> _Text segment_
———

Posts

Comments

Comment by esaund on Bing Chat is blatantly, aggressively misaligned · 2023-02-16T19:48:16.294Z · LW · GW

LLMs are trained not as desired-answer-predictors, but as text predictors. Some of the text is questions and answers, most is not.

I rather doubt that there is much text to be harvested that exhibits the sort of psychotic going around in circles behaviors Sydney is generating. Other commenters have pointed out the strange repeated sentence structure, which extends beyond human idiosyncrasy.

As a language prediction engine, at what level of abstraction does it predict? It certainly masters English syntax. It is strong on lexical semantics and pragmatics. What about above that?  In experiments with ChatGPT, I have elicited some level of commonsense reasoning and pseudo-curiosity.

The strange behaviors we see from Sydney really do resemble a neurotic and sometimes psychotic person. Thus, the latent abstraction model reaches the level of a human persona.

These things are generative. I believe it is not a stretch to say that these behaviors operate at the level of ideas, defined as novel combinations of well-formed concepts. The concepts that LLMs have facility with include abstract notions like thought, identity, and belief. People are fascinated by these mysteries of life and write about them in spades.

Sydney's chatter reminds me of a person undergoing an epistemological crisis. It may therefore be revealing a natural philosophical quicksand in idea-space. Just as mathematics explores formal logical contradictions, these should be subject to systematic charting and modeling.  Just like learning how to talk someone down from a bad place, once mapped out, these rabbit holes may be subject to guardrails grounded in something like relatively hardcoded values.

———

> _Information supplied_
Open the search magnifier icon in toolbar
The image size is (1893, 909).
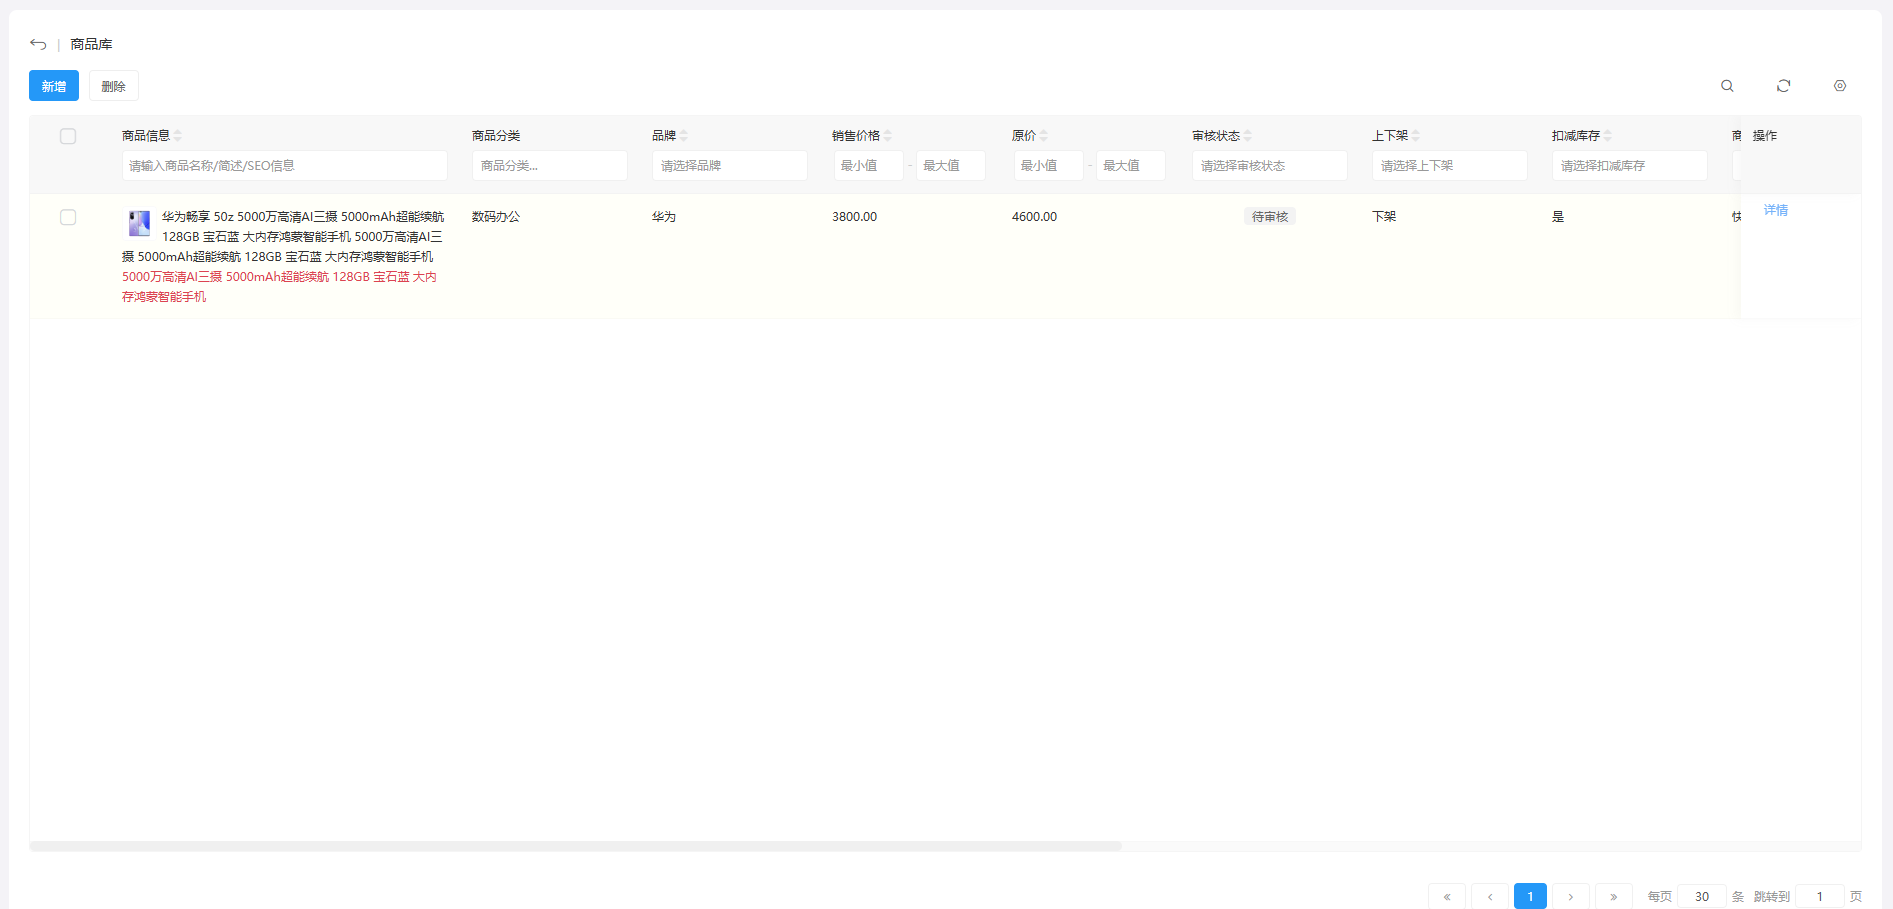click(1727, 86)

———

> _Problem requirements_
Reproduce word for word the part of the comment on Sydney that starts at "LLMs are trained" and ends after "beyond human idiosyncrasy.".

> _Answer space_
LLMs are trained not as desired-answer-predictors, but as text predictors. Some of the text is questions and answers, most is not.

I rather doubt that there is much text to be harvested that exhibits the sort of psychotic going around in circles behaviors Sydney is generating. Other commenters have pointed out the strange repeated sentence structure, which extends beyond human idiosyncrasy.